Stored records:

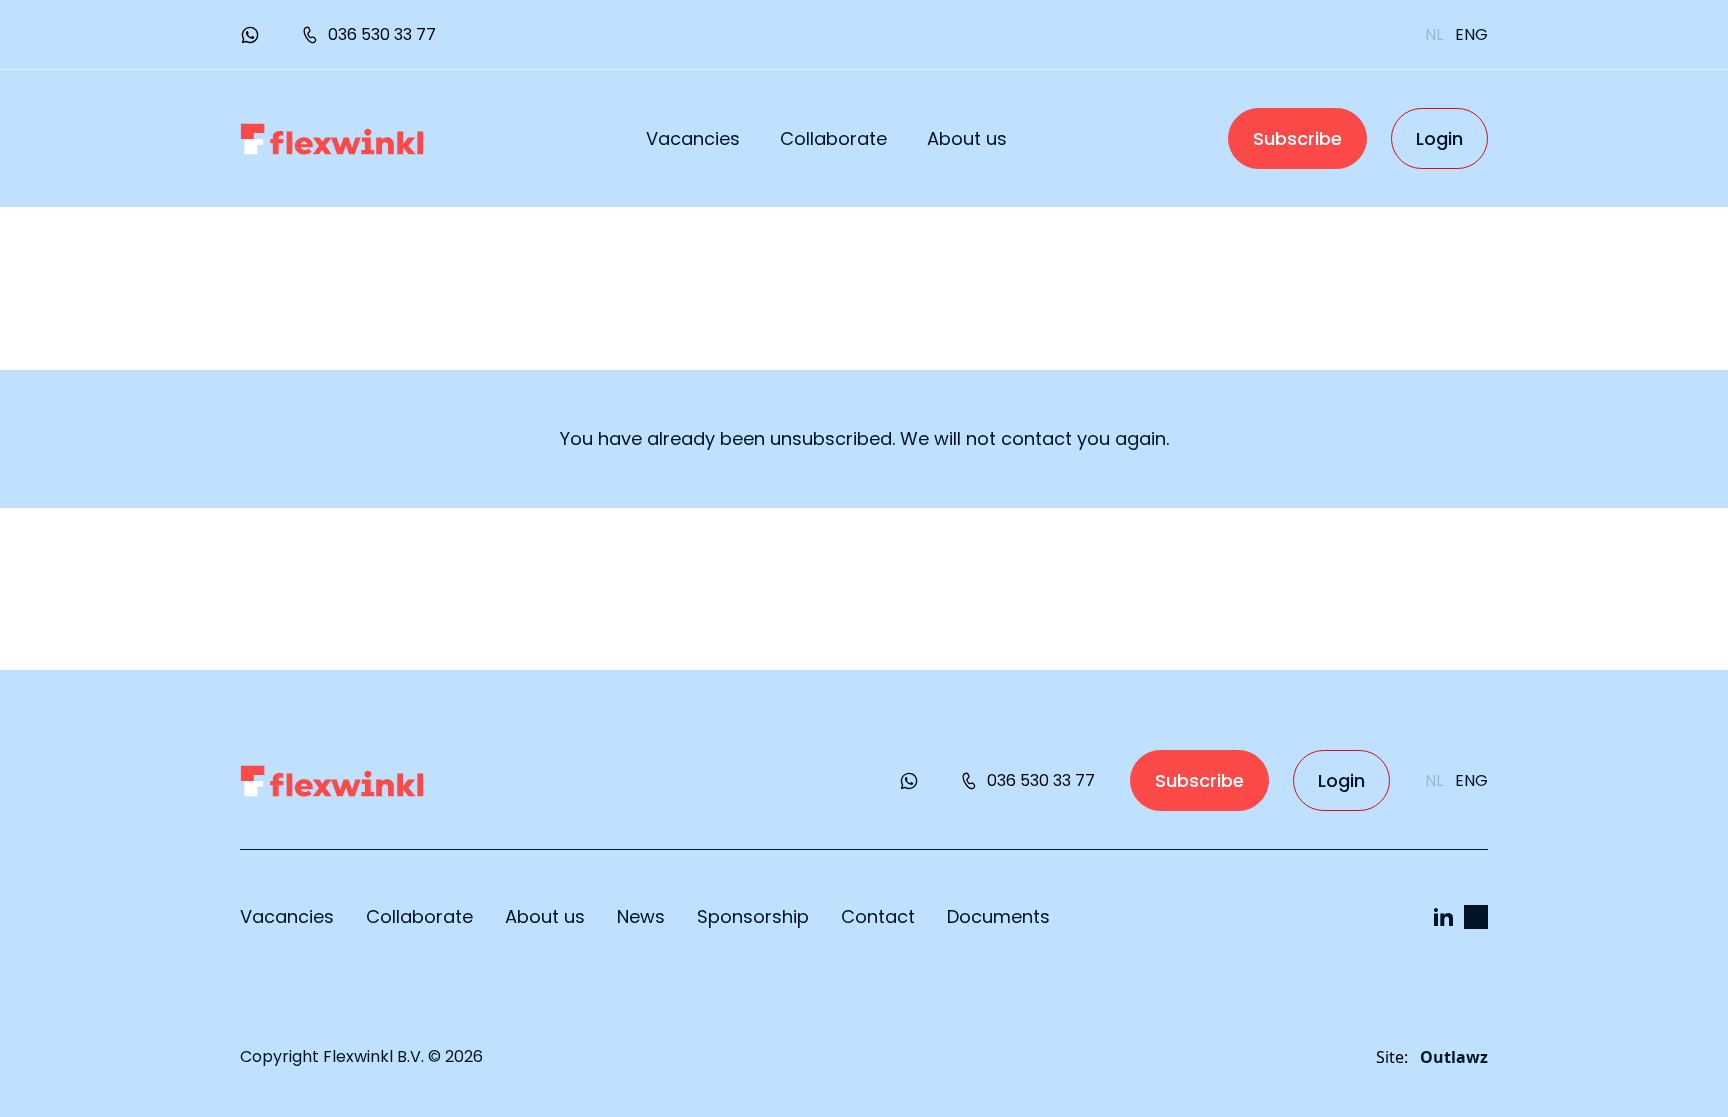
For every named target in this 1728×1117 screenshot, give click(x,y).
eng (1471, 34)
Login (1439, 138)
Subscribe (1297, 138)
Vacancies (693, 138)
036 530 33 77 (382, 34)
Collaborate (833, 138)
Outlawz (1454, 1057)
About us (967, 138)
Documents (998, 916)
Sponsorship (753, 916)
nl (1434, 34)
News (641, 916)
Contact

▶ **Requirement**: The response should contain only a verbatim copy of the lines from the line with "Login (1439, 138)" to the final line of the records.

▶ **Task output**:
Login (1439, 138)
Subscribe (1297, 138)
Vacancies (693, 138)
036 530 33 77 (382, 34)
Collaborate (833, 138)
Outlawz (1454, 1057)
About us (967, 138)
Documents (998, 916)
Sponsorship (753, 916)
nl (1434, 34)
News (641, 916)
Contact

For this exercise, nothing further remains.